▸ What you have to do:
Each line from the one containing "Task: Click the DMG2A arrow glyph" to the end of the entries below is to be set down exactly; the pictures are not.
══ Data listing
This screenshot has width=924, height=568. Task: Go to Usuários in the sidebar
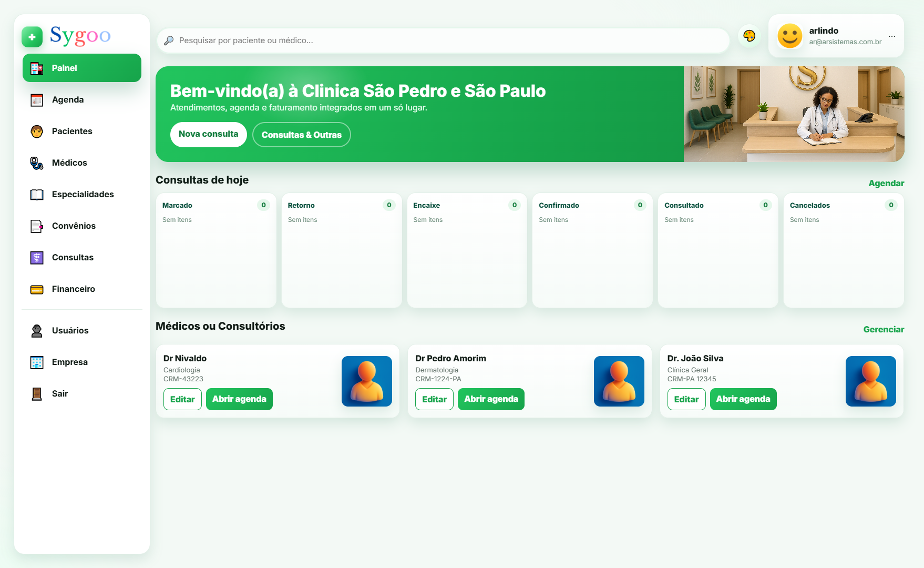(70, 331)
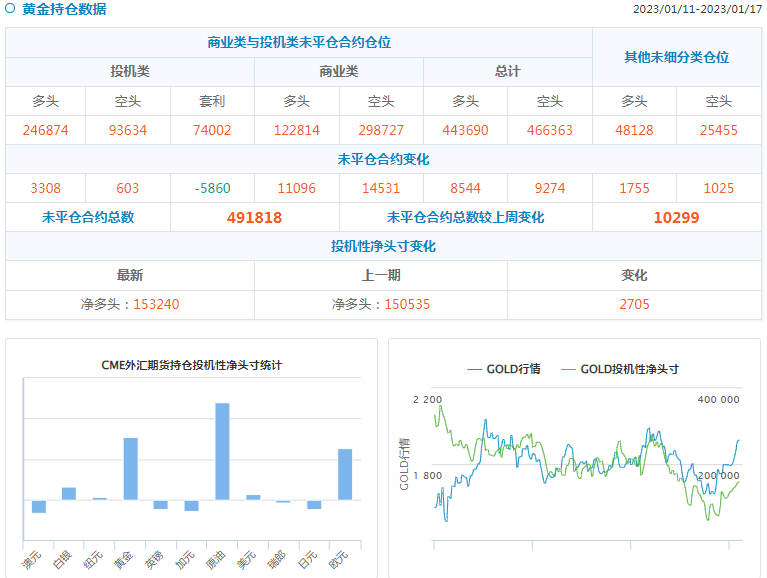Click the 2023/01/11-2023/01/17 date range
Image resolution: width=767 pixels, height=578 pixels.
[697, 9]
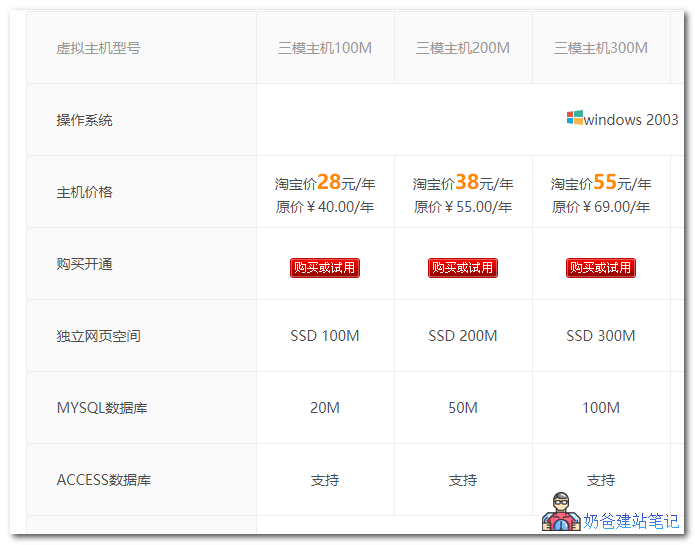Click the 主机价格 row label

point(84,192)
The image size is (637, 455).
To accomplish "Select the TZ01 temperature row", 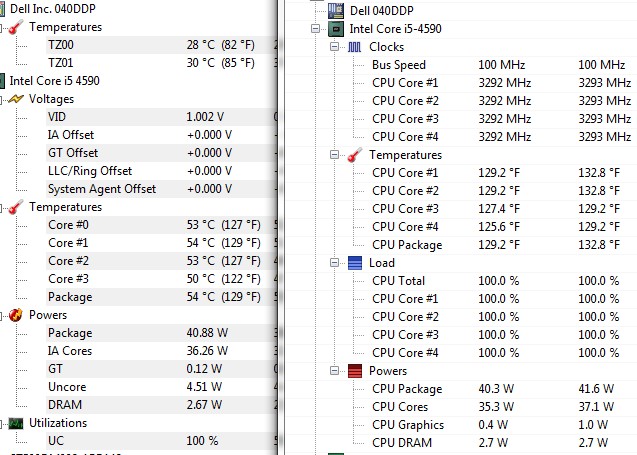I will click(x=60, y=63).
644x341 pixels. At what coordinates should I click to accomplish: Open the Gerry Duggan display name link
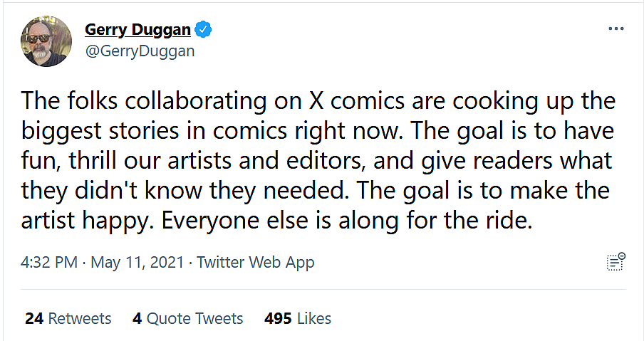click(x=138, y=30)
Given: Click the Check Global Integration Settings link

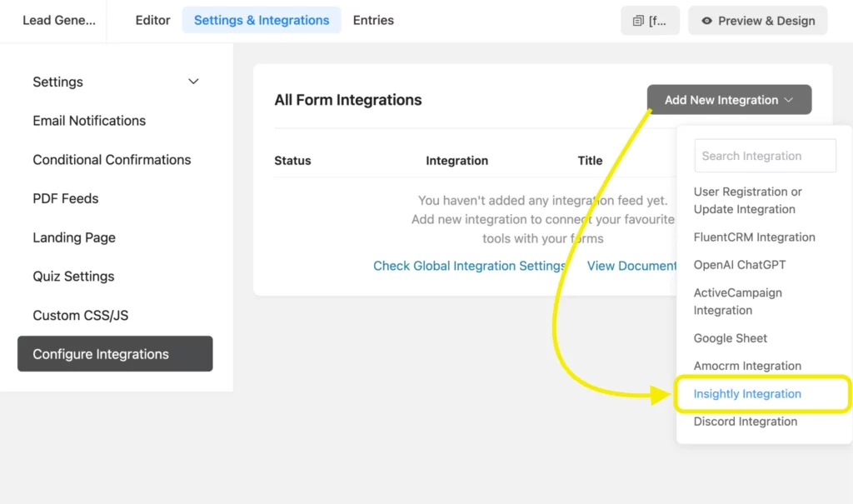Looking at the screenshot, I should (x=469, y=265).
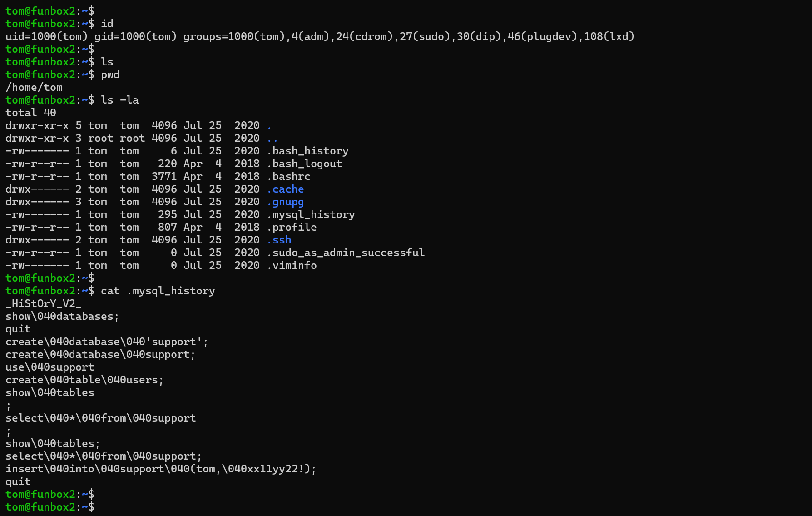Click the 'ls -la' command text

pos(119,100)
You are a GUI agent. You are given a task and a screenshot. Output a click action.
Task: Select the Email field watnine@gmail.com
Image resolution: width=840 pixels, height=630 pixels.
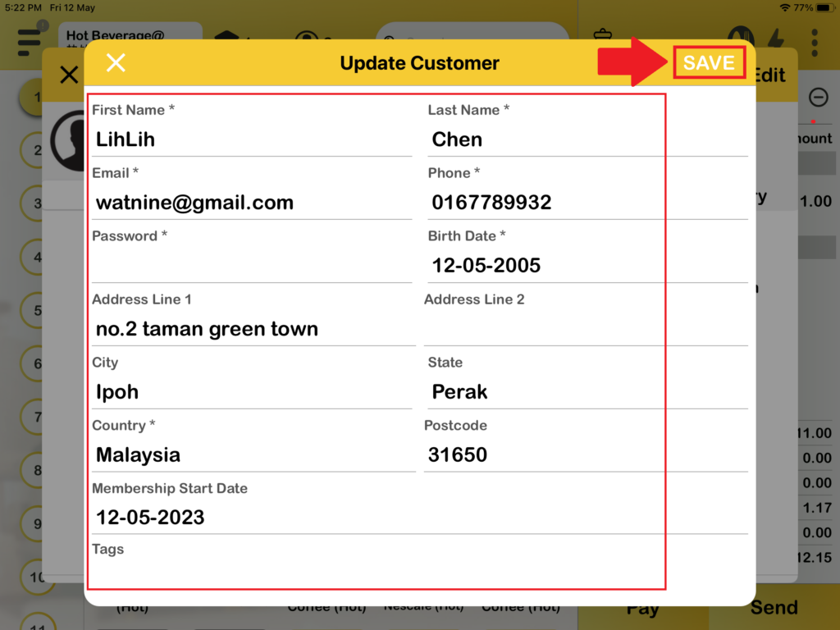pyautogui.click(x=251, y=203)
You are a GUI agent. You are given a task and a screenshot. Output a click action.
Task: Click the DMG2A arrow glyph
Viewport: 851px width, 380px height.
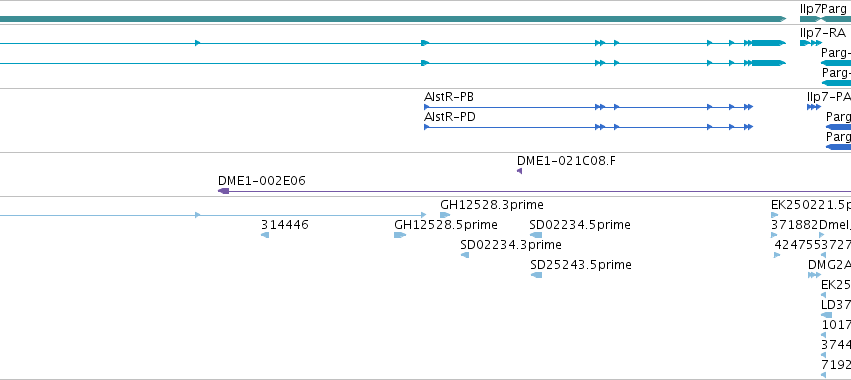point(814,275)
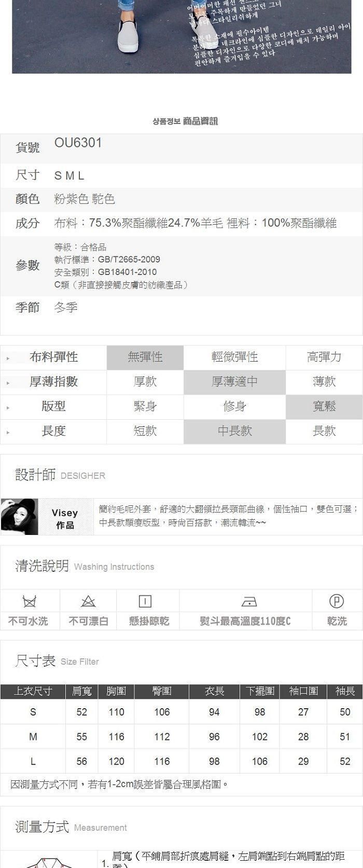Click the arrow beside 厚薄指數 row
Image resolution: width=363 pixels, height=868 pixels.
click(8, 383)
════
▸ Task answer:
Task: Click the DMG2A arrow glyph
Viewport: 851px width, 380px height.
point(814,275)
Click the arrow beside 厚薄指數 row
Image resolution: width=363 pixels, height=868 pixels.
click(8, 383)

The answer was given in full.